European Portuguese (PT-PT) rule contributions

@tiagosantos

Daniel is going to give you commit rights.

Anyway, I have committed the removed.txt you just sent.

Thanks,

:slight_smile:

Awesome and many thanks Marco.
Anyway, I will keep pacing the commits in a way that allows you to review, find potencial problems and suggest fixes.

Cheers.

I think it is necessary to add the base form of words to the list like:

oo o NCMP000
cãos cão NCMP000
cãos cão AQ0MP0
umas umar VMIP2S0

I will fix that accordingly. Only momments ago, I downloaded the git copy. When I fell more confident with git I will push the updated version.

@tiagosantos

Hello!

Yesterday, I kind of finished my thesis+project, so I opened the thesis with LibreOffice and LT.

I spent hours creating a list of missing words for the pt_PT speller from Minho University (who replied saying they will add them when they have the time).

I will try soon to post here a list of possible false positives, maybe after the nightly.

All I remember was that “NATO” gave a gender error, so moments ago I went to the morphological page and it appears as a normal word:
NATO nato AQ0MS0

because it recognises it as a normal word only and not as the NATO organisation.

Could you add “NATO” as well?

Thanks!

Kind regards,

Hello Marco,

Congratulation on the completion of your thesis.

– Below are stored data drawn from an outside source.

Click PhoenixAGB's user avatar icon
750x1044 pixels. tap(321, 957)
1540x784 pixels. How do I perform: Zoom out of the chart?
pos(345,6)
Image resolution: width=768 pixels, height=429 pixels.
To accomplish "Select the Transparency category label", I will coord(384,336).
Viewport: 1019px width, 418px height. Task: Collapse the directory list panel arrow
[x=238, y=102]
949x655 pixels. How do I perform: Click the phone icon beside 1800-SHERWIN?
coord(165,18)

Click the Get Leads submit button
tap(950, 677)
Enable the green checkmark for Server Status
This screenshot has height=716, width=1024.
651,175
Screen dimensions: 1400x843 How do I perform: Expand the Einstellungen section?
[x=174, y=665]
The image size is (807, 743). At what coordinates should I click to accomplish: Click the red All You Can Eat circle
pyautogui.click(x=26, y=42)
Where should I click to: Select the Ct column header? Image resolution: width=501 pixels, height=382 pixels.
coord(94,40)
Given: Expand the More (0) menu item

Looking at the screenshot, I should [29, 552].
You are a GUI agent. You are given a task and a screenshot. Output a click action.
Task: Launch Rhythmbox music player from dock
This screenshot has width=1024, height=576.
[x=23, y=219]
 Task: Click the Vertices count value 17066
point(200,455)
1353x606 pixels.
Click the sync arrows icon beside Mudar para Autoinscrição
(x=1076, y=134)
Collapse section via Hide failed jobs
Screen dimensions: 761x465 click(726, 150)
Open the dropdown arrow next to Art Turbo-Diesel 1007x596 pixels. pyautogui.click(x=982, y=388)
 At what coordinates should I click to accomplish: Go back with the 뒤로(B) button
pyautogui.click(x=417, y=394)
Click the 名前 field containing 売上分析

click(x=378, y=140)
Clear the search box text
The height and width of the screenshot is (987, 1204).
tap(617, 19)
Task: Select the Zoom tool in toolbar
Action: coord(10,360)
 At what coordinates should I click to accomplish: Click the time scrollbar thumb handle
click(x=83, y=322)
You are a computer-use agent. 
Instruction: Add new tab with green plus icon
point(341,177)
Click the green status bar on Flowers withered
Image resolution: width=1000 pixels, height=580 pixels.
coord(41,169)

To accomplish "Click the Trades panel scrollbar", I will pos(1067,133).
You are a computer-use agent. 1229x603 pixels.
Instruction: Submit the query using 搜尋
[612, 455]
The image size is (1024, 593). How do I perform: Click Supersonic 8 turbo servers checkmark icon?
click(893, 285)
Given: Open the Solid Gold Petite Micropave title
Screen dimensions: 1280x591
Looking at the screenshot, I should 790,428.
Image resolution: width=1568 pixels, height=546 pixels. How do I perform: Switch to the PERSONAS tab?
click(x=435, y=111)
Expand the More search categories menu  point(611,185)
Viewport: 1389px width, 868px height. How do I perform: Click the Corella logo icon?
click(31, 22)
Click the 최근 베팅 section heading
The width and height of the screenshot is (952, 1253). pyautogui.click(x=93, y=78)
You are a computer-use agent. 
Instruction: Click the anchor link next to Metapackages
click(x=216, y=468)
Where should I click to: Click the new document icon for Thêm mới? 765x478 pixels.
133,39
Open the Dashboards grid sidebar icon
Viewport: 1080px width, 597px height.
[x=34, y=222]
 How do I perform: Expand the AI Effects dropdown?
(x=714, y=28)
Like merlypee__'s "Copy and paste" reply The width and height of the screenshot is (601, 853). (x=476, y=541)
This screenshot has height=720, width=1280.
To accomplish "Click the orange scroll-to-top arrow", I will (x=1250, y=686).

The best way is to add them yourself, since there are always more words that can be added.
They should be placed in languagetool-language-modules/pt/src/main/resources/org/languagetool/resource/pt in the file added.txt. Do not forget the lemma and that in this file, columns must be tab separated.

It would also be interesting if you get acquainted with:
http://wiki.languagetool.org/archive-developing-a-tagger-dictionary
http://wiki.languagetool.org/developing-a-tagger-dictionary

These additions and removals work better if they are integrated in the main morphological dictionary and synthetizer, after a reasonable test period in the added.txt and removed.txt files.

Having a separate project with those lists (in text files so they can be reviewed) and updating the binaries only once each realease, similar to the work in German and Catalan projects, would be ideal.

Best regards

Regarding
NATO nato AQ0MS0 you could add the tag
NATO NATO NP0FS0 and it would fix gender concordance false positives, but I am not sure it would not introduce other errors in the ‘nato’ adjective. If I am not mistaken, the speller and rules are not case sensitive. Either way, it is a good addition.

Any specific reason you’re pointing to the archived version of the page? Doesn’t Developing a tagger dictionary - LanguageTool Wiki work?

No good reason. First link I gathered and read. I have not changed afterwards due to this:

The manual process of creating and exporting a dictionary is documented at the Archive.

I will add the new link as well to both posts.